Local Company Had Parts In IED’s That Killed Troops

MINNEAPOLIS (WCCO) — A Minnesota company’s parts ended up in explosive devices that killed and maimed American and Coalition troops in Iraq and Afghanistan.

The indictment does not name the Minnesota company, referring to it only as “Company A.” CBS News has confirmed that the company is in fact Digi International, based in Minnetonka.

According to an indictment, the company was tricked into shipping their parts to individuals and companies who lied about what they would be used for. The indictment states that IEDs are responsible for more than 60 percent of all U.S. casualties in the Iraq and Afghanistan conflicts.

In many cases, those IEDs were detonated by a component made by Digi International.
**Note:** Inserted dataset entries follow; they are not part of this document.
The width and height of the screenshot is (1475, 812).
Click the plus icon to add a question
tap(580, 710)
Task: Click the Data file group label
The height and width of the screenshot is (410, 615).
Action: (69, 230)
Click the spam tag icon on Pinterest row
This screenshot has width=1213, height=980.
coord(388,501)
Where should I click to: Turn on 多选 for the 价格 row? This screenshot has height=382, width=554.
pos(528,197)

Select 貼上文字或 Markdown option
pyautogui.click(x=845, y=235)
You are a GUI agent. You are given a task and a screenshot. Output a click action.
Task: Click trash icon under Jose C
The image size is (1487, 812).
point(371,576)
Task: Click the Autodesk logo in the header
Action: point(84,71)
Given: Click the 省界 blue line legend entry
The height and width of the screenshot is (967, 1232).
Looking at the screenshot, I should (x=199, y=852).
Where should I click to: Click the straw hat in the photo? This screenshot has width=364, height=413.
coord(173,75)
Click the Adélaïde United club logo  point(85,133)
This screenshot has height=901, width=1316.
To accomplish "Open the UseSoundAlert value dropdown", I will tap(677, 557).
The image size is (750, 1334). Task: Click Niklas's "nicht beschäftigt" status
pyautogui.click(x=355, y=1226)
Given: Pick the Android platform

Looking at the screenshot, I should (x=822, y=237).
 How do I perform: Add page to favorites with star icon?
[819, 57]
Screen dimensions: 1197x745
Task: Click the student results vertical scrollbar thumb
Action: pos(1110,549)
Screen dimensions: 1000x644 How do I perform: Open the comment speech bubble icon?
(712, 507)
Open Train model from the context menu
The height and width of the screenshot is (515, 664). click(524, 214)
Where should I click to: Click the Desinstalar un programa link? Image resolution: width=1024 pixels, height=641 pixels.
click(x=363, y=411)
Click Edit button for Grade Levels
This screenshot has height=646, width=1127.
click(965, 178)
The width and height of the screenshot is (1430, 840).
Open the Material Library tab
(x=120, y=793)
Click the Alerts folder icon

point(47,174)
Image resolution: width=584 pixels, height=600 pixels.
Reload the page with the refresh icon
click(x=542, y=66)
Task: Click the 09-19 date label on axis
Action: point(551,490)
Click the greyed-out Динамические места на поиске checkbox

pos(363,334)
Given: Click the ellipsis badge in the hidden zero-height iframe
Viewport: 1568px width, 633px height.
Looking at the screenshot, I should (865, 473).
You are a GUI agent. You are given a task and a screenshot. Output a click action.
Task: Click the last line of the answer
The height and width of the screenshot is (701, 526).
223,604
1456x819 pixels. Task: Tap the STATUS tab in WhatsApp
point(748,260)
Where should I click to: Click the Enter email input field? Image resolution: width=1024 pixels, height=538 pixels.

The component is a radio frequency module which can be used to transmit data for up to 40 miles.

Between 2007 and 2008, 6,000 of Digi’s components were shipped as part of the deadly conspiracy. The indictment states the conspirators used “deceit, craft, trickery and dishonest means” to con the Minnesota company into believing the part would be used by commercial electronics companies.

The modules were shipped from Minnesota to a shell company in Singapore. The company then sent the modules to distributors in Thailand and Malaysia and then on to Iran, where they were assembled.

From Iran they were sent to Afghanistan and Iraq and were used against coalition troops. The fact that Digi is not named in the indictment suggests to Hamline Law Professor and former Assistant U.S. attorney Derik Fettig that Digi is off the hook.

“The fact that company A has not been named as an unindicted coconspirator suggests that the government does not have any evidence of their participation in the conspiracy,” Fettig said.

When contacted on Tuesday, officials with Digi International had no comment on the matter.

A Massachusetts company may not be off the hook either. Their antennas ended up in IEDs and one of their employees is referred to in the indictment as an unindicted co-conspirator. Five individuals from Asia and Iran have been indicted, and three companies, none of which are based in the U.S. are named in the indictment.